Önümüzdeki aylarda yeni bir albüm için stüdyo hazırlıklarını sürdüren Mehmet İkiz arkadaşlarıyla , hafta sonları Mosebacke’de brunch müziği çalıyor. Ünlü trompetçimiz Mafi Falay ile İsveç’in uluslarası üne sahip saksafoncusu Bernt Rosengren’e tüm konserlerinde eşlik eden Mehmet İkiz, kendi kurduğu South Maxico adlı grubuyla Fasching, Glenn Miller gibi Stockholm’ün ünlü caz klüplerinde çalıyor. 2006’da Kulturrådet’in caz müziğiyle ilgili seçici kuruluna seçilen İkiz, mezun olduğu Stockholm Müzik Konservatuvarı’nda da haftada bir gün ders veriyor.

- Meslek olarak müzisyenliği seçen gençler azınlığı oluşturuyor. Sen niçin müzisyen oldun?

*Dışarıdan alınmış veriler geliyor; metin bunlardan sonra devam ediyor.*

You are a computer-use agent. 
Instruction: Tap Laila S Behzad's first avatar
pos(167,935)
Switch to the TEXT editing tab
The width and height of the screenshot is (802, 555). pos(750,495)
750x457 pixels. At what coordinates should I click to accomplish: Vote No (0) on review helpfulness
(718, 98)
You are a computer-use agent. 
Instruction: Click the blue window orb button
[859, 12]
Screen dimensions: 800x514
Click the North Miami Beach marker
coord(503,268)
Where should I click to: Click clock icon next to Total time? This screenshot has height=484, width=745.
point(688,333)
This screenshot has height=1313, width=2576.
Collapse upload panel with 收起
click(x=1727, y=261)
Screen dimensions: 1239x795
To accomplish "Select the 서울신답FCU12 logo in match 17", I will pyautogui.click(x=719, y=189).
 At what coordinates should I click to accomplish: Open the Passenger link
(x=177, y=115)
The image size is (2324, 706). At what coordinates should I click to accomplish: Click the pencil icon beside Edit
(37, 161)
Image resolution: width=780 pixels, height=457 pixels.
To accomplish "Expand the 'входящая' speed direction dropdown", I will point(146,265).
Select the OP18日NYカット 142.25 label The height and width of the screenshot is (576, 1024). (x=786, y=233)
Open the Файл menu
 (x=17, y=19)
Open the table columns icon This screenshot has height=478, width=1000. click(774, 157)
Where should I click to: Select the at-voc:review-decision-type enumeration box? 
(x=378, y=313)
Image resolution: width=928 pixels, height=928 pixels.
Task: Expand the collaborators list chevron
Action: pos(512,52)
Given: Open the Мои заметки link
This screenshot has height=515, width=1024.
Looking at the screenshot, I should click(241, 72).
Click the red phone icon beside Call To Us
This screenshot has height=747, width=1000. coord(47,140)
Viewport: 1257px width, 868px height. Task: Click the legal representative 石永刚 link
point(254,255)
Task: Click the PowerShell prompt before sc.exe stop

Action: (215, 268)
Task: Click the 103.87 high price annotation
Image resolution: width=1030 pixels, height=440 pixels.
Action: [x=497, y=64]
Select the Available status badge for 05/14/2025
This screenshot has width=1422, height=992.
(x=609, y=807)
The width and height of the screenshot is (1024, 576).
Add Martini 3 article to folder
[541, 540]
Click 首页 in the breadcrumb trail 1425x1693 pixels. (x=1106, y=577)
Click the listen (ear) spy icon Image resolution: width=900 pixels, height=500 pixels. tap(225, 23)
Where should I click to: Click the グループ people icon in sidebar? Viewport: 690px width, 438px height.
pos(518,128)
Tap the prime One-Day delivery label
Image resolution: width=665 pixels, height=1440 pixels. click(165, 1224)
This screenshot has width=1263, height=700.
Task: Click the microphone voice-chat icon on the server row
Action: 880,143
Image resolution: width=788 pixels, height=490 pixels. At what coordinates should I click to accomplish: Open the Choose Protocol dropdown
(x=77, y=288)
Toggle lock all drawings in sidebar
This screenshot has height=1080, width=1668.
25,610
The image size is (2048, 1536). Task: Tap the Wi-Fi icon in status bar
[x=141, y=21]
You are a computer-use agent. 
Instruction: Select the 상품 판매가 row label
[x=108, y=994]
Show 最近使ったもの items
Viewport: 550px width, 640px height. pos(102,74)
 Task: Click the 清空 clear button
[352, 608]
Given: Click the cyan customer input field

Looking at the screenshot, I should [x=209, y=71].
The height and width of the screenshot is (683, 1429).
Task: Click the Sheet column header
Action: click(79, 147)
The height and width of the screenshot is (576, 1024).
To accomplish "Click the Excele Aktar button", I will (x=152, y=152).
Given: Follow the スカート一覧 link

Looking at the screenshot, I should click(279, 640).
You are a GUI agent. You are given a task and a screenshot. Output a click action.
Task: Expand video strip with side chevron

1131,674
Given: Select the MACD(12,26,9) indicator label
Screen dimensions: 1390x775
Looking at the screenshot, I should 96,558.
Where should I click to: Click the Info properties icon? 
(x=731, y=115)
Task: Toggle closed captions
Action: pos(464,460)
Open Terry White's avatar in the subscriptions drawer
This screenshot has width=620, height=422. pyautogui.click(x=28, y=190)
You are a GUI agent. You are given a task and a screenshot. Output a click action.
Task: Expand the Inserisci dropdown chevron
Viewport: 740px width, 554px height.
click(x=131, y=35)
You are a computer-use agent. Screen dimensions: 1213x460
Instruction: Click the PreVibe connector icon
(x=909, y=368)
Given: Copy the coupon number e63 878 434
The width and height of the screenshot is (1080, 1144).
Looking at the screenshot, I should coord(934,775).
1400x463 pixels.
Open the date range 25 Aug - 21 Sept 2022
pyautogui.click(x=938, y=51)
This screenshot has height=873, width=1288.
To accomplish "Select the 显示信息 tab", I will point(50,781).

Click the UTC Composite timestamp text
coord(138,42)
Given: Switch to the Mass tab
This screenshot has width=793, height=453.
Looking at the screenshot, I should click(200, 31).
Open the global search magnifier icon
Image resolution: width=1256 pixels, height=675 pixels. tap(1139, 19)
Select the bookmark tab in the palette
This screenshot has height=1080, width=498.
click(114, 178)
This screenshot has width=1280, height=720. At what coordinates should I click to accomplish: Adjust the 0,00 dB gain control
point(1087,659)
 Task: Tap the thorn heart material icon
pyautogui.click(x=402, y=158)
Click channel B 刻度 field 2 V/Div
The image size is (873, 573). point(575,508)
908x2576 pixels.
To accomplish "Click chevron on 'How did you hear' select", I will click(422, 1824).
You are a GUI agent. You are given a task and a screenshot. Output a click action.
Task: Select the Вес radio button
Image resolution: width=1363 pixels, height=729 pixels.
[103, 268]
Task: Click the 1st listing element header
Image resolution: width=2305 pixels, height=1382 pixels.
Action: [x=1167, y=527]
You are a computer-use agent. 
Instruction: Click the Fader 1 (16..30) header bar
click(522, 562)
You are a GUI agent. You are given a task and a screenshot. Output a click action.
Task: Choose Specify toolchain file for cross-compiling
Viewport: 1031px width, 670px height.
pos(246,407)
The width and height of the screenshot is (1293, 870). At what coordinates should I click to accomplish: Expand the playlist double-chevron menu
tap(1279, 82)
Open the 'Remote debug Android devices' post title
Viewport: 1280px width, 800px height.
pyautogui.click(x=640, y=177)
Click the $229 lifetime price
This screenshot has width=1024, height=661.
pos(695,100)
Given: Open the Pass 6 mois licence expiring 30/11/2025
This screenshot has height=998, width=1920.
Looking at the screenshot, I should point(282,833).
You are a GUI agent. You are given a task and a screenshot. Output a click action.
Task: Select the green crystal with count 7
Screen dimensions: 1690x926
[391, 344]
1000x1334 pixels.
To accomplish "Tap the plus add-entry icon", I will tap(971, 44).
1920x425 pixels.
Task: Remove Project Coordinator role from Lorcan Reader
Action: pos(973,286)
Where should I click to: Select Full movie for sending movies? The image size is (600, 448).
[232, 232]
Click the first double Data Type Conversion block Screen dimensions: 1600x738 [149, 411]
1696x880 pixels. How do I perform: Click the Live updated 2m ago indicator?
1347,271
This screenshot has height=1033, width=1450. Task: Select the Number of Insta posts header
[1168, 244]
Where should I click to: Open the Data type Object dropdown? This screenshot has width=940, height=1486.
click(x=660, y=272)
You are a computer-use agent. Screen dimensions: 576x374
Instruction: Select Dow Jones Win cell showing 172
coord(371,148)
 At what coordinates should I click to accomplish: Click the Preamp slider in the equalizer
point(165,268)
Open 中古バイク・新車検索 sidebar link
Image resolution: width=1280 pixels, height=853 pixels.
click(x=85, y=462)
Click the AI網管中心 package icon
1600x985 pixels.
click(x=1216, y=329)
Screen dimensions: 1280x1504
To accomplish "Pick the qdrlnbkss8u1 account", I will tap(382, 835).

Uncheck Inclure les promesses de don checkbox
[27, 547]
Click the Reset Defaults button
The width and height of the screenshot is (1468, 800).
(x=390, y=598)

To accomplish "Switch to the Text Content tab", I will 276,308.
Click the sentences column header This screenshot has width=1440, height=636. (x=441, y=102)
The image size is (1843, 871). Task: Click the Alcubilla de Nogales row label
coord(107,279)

Kendimi bildim bileli müzik dinliyorum. CD öncesi dönemde evdeki long play kolleksiyonu içinde kendi favorilerim vardı. Üç yaşımdaydım ve bütün gün müzik dinliyordum. Barış Manço’nun birçok parçasını ezberleşmiştim. Dinlediğim plaklar arasında Fransızca şarkılar da vardı. Şimdi o plakları niçin seçtiğimi, neyi sevdiğimi açıklayamam ama demek ki müziği seviyordum.

- Birçok çocuk ve genç müziği seviyor ve dinliyor ama meslek olarak müzisyenliği seçmiyor. Benim merak ettiğim nokta o...

Türkiye’de büyüseydim belki ben de şimdi bir başka meslek edinmiş olurdum ama burada yuvada okulda müzik var. Haliyle aletler de elinin altında olunca müzikle içli dışlı olabiliyorsun. Zaten üç yaşımda çekilmiş fotoğraflar var, tencereleri, kapakları dizmişim, bateri çalıyorum. Burada hakikisini görünce devam ettim gitti herhalde. Yedinci sınıfta trio kurduk. Şöhretlerin konserlerinden önce gençleri sahneyi çıkarırlar. Biz o trio ile Ulf Lundell’in konserlerinden önce sahneye çıkıyorduk. Beğeniliyorduk, alkışlanıyorduk. O yaşta yaptığın işte başarılı görülüyorsan ve yaptığın işi seviyorsan tabii ki devam etmek istersin. Temel okul bitince de konservatuara gittim.

- Başka hiçbir şey düşünmedin mi?

Hayır. Müziği çok seviyordum ve başarılı olacağımı biliyordum. İnsan sevdiği işi iyi yapabiliyorsa başka mesleği niçin düşünsün…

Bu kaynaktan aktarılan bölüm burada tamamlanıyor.